======== Dataset entries
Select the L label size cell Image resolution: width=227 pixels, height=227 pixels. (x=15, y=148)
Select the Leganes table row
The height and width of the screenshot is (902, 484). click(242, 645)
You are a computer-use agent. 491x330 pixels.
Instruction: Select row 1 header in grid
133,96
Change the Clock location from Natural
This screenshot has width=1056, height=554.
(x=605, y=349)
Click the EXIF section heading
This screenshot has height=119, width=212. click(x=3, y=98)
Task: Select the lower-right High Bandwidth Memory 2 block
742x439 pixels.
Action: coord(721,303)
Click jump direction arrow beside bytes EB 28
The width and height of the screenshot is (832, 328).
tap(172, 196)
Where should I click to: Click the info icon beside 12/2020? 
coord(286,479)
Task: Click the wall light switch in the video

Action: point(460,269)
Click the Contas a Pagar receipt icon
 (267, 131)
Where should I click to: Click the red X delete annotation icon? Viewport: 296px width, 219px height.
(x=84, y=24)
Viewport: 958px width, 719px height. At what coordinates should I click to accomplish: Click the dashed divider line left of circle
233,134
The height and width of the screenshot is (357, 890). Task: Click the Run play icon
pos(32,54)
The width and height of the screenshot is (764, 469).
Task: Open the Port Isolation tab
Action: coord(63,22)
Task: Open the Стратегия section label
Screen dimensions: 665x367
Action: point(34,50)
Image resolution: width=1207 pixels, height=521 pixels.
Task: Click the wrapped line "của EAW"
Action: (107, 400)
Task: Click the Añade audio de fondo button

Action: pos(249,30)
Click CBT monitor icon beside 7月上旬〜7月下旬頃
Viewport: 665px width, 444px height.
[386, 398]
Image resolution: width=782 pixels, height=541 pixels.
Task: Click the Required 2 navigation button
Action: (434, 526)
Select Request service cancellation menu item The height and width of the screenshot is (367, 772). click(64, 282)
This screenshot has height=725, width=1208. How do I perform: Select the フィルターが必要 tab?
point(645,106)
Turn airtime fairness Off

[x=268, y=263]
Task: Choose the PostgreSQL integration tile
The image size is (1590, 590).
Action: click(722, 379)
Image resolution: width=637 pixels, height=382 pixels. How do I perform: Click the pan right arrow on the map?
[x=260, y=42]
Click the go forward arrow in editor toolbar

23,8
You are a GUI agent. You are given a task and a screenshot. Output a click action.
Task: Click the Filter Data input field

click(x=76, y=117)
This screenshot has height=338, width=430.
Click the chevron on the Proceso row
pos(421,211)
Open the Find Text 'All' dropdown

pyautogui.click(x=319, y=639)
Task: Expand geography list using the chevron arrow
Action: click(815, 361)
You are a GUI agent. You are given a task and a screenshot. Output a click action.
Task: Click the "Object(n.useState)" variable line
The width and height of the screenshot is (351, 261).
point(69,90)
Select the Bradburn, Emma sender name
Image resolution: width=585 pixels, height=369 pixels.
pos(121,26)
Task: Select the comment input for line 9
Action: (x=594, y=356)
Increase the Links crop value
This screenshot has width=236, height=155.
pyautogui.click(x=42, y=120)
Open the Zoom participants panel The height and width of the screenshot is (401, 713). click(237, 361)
================
Every line of the data above that includes "label" should be listed.

§ Result of this task:
Select the L label size cell Image resolution: width=227 pixels, height=227 pixels. (x=15, y=148)
Task: Open the Стратегия section label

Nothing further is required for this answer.